# Exercise prompt
Beginning with the first line of the entries below, quote each line until you reach and include the line with "Next (112, 102)".

==================================================

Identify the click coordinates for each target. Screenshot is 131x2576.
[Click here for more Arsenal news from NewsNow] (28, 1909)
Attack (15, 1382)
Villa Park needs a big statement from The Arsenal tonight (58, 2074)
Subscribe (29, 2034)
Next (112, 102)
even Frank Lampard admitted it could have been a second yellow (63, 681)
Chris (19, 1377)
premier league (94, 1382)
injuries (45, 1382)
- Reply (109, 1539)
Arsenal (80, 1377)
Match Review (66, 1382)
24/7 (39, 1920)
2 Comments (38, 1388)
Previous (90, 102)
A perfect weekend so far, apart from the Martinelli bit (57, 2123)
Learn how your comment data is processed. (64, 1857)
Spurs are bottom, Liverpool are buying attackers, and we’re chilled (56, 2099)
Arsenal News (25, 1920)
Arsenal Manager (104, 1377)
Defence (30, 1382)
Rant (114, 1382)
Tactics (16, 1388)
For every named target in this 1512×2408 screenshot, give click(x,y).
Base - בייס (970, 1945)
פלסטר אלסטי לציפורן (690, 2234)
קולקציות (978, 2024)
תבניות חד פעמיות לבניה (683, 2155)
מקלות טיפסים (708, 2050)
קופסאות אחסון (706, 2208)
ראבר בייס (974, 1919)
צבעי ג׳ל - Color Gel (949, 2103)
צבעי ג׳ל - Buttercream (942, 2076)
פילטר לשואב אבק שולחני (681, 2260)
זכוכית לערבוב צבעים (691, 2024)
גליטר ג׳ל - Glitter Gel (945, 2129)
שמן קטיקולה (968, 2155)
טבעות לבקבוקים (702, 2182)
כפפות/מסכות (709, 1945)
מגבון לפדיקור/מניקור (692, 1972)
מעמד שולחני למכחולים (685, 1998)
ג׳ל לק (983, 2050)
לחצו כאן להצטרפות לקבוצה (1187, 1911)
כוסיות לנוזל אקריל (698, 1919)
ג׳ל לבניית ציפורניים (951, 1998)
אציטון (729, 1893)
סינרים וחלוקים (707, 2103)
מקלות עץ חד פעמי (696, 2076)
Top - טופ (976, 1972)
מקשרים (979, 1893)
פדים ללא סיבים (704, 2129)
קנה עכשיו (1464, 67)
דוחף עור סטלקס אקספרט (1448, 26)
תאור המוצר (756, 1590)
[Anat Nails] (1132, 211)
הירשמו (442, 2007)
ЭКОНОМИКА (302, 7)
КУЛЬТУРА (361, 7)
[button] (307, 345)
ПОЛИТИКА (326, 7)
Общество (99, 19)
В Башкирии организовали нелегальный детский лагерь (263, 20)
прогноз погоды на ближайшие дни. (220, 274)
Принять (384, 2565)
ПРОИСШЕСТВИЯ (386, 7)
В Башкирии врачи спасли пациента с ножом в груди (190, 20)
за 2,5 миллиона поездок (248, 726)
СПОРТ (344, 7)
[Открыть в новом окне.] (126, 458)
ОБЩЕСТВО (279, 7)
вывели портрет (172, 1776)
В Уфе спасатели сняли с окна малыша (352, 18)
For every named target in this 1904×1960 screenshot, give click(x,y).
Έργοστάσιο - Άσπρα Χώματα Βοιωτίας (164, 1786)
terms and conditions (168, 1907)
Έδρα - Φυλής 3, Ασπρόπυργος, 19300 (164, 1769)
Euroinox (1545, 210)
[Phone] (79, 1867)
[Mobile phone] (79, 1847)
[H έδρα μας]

==================================================

# Response to this task
Identify the click coordinates for each target. Screenshot is 131x2576.
[Click here for more Arsenal news from NewsNow] (28, 1909)
Attack (15, 1382)
Villa Park needs a big statement from The Arsenal tonight (58, 2074)
Subscribe (29, 2034)
Next (112, 102)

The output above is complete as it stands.